YOUR GOAL :: Substitute "Determine the position of" for every occurrence of "Identify the location of" in the material below, and reproduce it otherwise unchanged.

EXTRACTED ENTRIES ::

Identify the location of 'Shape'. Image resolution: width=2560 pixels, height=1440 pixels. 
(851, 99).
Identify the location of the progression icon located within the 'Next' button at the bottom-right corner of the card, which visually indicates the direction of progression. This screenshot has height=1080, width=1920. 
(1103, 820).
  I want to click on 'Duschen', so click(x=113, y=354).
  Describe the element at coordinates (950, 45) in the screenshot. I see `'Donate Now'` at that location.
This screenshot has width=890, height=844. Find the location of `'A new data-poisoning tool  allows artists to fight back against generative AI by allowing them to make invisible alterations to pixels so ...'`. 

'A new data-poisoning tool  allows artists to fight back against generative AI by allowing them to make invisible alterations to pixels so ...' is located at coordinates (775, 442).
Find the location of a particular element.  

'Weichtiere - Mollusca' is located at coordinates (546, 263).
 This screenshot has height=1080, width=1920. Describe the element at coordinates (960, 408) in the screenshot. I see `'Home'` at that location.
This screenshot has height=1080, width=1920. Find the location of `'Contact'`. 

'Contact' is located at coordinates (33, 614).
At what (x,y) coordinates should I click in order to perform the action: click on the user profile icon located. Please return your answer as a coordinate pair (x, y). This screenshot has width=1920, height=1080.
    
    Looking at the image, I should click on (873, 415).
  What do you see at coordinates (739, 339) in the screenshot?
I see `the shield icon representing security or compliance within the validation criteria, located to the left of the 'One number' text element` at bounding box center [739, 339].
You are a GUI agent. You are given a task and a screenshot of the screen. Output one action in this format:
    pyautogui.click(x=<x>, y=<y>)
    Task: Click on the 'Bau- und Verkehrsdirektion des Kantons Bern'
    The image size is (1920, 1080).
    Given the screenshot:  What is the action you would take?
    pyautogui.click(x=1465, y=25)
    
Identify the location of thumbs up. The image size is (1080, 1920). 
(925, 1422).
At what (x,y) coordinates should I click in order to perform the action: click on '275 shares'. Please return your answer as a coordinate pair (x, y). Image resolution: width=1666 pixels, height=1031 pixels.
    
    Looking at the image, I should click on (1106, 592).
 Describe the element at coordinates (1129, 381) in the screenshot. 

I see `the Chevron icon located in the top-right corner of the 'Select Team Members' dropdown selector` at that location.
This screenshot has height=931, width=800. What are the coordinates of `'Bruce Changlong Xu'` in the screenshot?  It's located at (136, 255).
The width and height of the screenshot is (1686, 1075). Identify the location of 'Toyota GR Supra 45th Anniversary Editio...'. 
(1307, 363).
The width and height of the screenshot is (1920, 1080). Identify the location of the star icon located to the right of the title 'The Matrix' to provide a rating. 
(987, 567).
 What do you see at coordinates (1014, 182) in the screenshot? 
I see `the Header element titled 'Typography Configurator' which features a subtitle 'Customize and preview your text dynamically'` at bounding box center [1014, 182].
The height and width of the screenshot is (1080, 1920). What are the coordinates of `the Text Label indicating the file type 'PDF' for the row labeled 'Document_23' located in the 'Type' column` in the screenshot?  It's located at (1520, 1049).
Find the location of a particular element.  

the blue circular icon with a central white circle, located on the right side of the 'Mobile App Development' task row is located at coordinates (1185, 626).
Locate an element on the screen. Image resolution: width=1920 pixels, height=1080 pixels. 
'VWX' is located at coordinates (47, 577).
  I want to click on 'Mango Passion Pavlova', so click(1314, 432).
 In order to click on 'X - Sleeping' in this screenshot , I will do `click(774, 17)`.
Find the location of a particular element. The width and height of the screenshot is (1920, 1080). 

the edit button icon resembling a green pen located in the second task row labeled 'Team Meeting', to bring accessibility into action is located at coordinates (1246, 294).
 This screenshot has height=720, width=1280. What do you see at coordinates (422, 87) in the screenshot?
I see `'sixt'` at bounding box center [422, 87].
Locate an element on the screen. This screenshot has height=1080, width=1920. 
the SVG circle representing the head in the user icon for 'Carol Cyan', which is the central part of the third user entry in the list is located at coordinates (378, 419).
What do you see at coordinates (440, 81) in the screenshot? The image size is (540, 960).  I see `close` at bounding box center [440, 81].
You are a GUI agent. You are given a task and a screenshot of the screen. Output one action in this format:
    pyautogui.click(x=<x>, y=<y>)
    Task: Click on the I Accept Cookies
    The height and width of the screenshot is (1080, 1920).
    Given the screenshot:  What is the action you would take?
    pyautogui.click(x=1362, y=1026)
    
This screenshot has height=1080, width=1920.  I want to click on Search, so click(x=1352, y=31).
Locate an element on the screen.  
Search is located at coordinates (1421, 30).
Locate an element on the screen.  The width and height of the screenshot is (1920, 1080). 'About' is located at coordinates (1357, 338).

RESULT ::
Determine the position of 'Shape'. Image resolution: width=2560 pixels, height=1440 pixels. 
(851, 99).
Determine the position of the progression icon located within the 'Next' button at the bottom-right corner of the card, which visually indicates the direction of progression. This screenshot has height=1080, width=1920. 
(1103, 820).
  I want to click on 'Duschen', so click(x=113, y=354).
  Describe the element at coordinates (950, 45) in the screenshot. I see `'Donate Now'` at that location.
This screenshot has width=890, height=844. Find the location of `'A new data-poisoning tool  allows artists to fight back against generative AI by allowing them to make invisible alterations to pixels so ...'`. 

'A new data-poisoning tool  allows artists to fight back against generative AI by allowing them to make invisible alterations to pixels so ...' is located at coordinates (775, 442).
Find the location of a particular element.  

'Weichtiere - Mollusca' is located at coordinates (546, 263).
 This screenshot has height=1080, width=1920. Describe the element at coordinates (960, 408) in the screenshot. I see `'Home'` at that location.
This screenshot has height=1080, width=1920. Find the location of `'Contact'`. 

'Contact' is located at coordinates (33, 614).
At what (x,y) coordinates should I click in order to perform the action: click on the user profile icon located. Please return your answer as a coordinate pair (x, y). This screenshot has width=1920, height=1080.
    
    Looking at the image, I should click on (873, 415).
  What do you see at coordinates (739, 339) in the screenshot?
I see `the shield icon representing security or compliance within the validation criteria, located to the left of the 'One number' text element` at bounding box center [739, 339].
You are a GUI agent. You are given a task and a screenshot of the screen. Output one action in this format:
    pyautogui.click(x=<x>, y=<y>)
    Task: Click on the 'Bau- und Verkehrsdirektion des Kantons Bern'
    The image size is (1920, 1080).
    Given the screenshot:  What is the action you would take?
    pyautogui.click(x=1465, y=25)
    
Determine the position of thumbs up. The image size is (1080, 1920). 
(925, 1422).
At what (x,y) coordinates should I click in order to perform the action: click on '275 shares'. Please return your answer as a coordinate pair (x, y). Image resolution: width=1666 pixels, height=1031 pixels.
    
    Looking at the image, I should click on (1106, 592).
 Describe the element at coordinates (1129, 381) in the screenshot. 

I see `the Chevron icon located in the top-right corner of the 'Select Team Members' dropdown selector` at that location.
This screenshot has height=931, width=800. What are the coordinates of `'Bruce Changlong Xu'` in the screenshot?  It's located at (136, 255).
The width and height of the screenshot is (1686, 1075). Determine the position of 'Toyota GR Supra 45th Anniversary Editio...'. 
(1307, 363).
The width and height of the screenshot is (1920, 1080). Determine the position of the star icon located to the right of the title 'The Matrix' to provide a rating. 
(987, 567).
 What do you see at coordinates (1014, 182) in the screenshot? 
I see `the Header element titled 'Typography Configurator' which features a subtitle 'Customize and preview your text dynamically'` at bounding box center [1014, 182].
The height and width of the screenshot is (1080, 1920). What are the coordinates of `the Text Label indicating the file type 'PDF' for the row labeled 'Document_23' located in the 'Type' column` in the screenshot?  It's located at (1520, 1049).
Find the location of a particular element.  

the blue circular icon with a central white circle, located on the right side of the 'Mobile App Development' task row is located at coordinates (1185, 626).
Locate an element on the screen. Image resolution: width=1920 pixels, height=1080 pixels. 
'VWX' is located at coordinates (47, 577).
  I want to click on 'Mango Passion Pavlova', so click(1314, 432).
 In order to click on 'X - Sleeping' in this screenshot , I will do `click(774, 17)`.
Find the location of a particular element. The width and height of the screenshot is (1920, 1080). 

the edit button icon resembling a green pen located in the second task row labeled 'Team Meeting', to bring accessibility into action is located at coordinates (1246, 294).
 This screenshot has height=720, width=1280. What do you see at coordinates (422, 87) in the screenshot?
I see `'sixt'` at bounding box center [422, 87].
Locate an element on the screen. This screenshot has height=1080, width=1920. 
the SVG circle representing the head in the user icon for 'Carol Cyan', which is the central part of the third user entry in the list is located at coordinates (378, 419).
What do you see at coordinates (440, 81) in the screenshot? The image size is (540, 960).  I see `close` at bounding box center [440, 81].
You are a GUI agent. You are given a task and a screenshot of the screen. Output one action in this format:
    pyautogui.click(x=<x>, y=<y>)
    Task: Click on the I Accept Cookies
    The height and width of the screenshot is (1080, 1920).
    Given the screenshot:  What is the action you would take?
    pyautogui.click(x=1362, y=1026)
    
This screenshot has height=1080, width=1920.  I want to click on Search, so click(x=1352, y=31).
Locate an element on the screen.  
Search is located at coordinates (1421, 30).
Locate an element on the screen.  The width and height of the screenshot is (1920, 1080). 'About' is located at coordinates (1357, 338).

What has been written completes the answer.